Cheshire Police have supplied Audlem Online with the results of the recent Police Perception survey carried out by questionnaire and on-line on this website. 176 residents responded, 46% male and 54% female, with a good cross section of age groups letting the police have their views. Yesterday, we published the Audlem area crime/incident statistics, also supplied by the police.
Almost half, 48%, say they are worried about anti-social behaviour with the leading concerns including 'nuisance youths', 'anti-social behaviour' and 'vandalism/graffiti'. The only other leading issue was 'speeding/road safety'. When asked what should be done, by far the largest response was 'more police presence' and that the police should concentrate on these anti-social behaviour issues.
Despite these concerns, the majority do see crime and anti-social behaviour to be lower in Audlem than nationally with 63% saying it is less of a problem locally and only 6% higher – the remainder either thought it was roughly the same or didn't know.
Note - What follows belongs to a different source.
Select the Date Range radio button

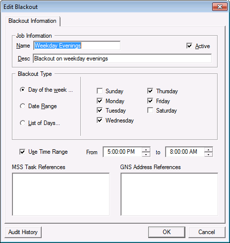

Surprisingly for a rural area, a significant number were worried about walking alone after dark – 30% – with another 14% saying they never walk alone. There was no change in the numbers feeling 'safer' or 'less safe' in the past 12 months, the 16.5% who felt safer were matched exactly by the 16.5% who felt less safe with the majority believing they felt about the same.
The majority – 80% – think the police understand the concerns of people living in Audlem and 89% believe the police are doing a good job, albeit 'a fairly good job' was the most popular option. Only 4% thought they were doing 'a fairly bad' or 'bad' job. 40% had been in contact with the police in some way but the majority of these was in a 'casual context' although 9% had been to report a crime.
The questionnaire asked which partners the police should work with to tackle issues. The answers indicated 'local' is best with the most popular partners by far being local schools, 'Homewatch' and the Parish Council. Only a fifth agreed that the Borough Council or County Council were 'the most effective partners'.